▸ **TASK INSTRUCTIONS**
Beginning with the line containing "Image resolution: width=447" and ending at the last line of the records, transcribe each line exactly. Do not include pictures.

══════

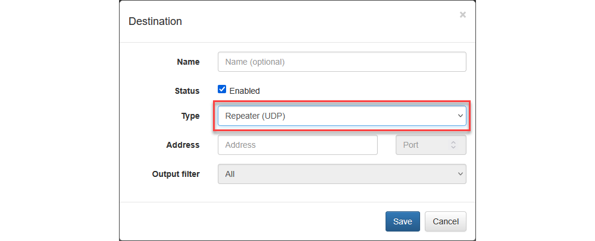Click into the Name (optional) field

[x=342, y=62]
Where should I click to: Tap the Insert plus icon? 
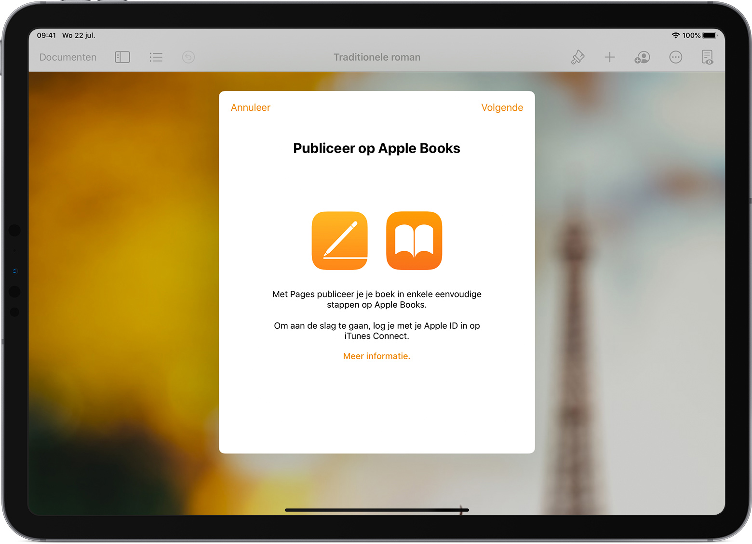tap(609, 57)
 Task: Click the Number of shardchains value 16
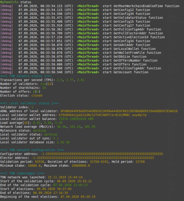pos(44,88)
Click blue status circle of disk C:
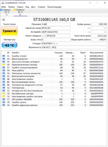Viewport: 108px width, 147px height. coord(2,10)
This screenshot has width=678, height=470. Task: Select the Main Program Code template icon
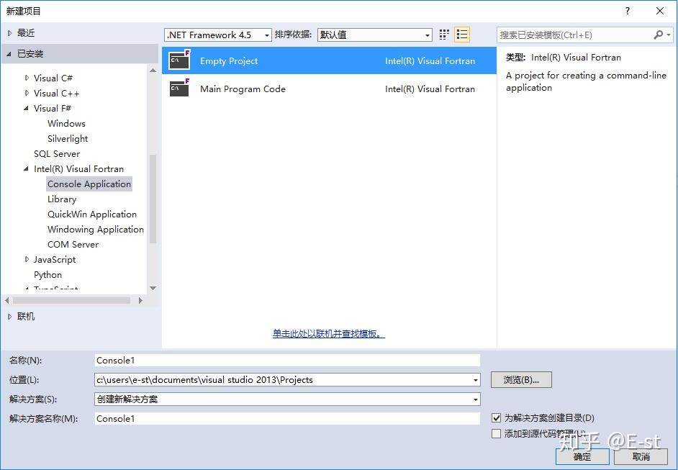coord(178,89)
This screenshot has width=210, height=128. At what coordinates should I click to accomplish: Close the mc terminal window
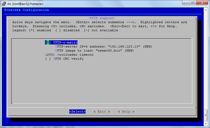tap(202, 3)
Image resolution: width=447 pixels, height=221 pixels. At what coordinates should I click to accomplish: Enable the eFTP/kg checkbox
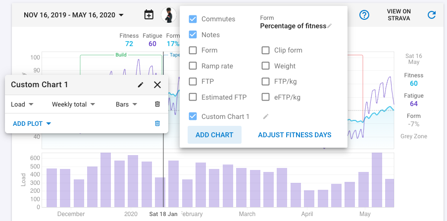pyautogui.click(x=265, y=97)
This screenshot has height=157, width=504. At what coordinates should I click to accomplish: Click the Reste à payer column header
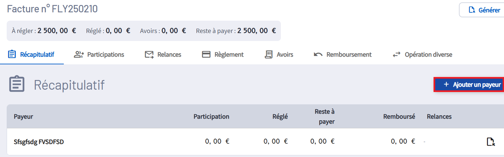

══════

▸ **TASK RESPONSE**
Image resolution: width=447 pixels, height=221 pixels. At what coordinates should I click to accomplish: Enable the eFTP/kg checkbox
pyautogui.click(x=265, y=97)
This screenshot has height=157, width=504. At what coordinates should I click to accomplish: Click the Reste à payer column header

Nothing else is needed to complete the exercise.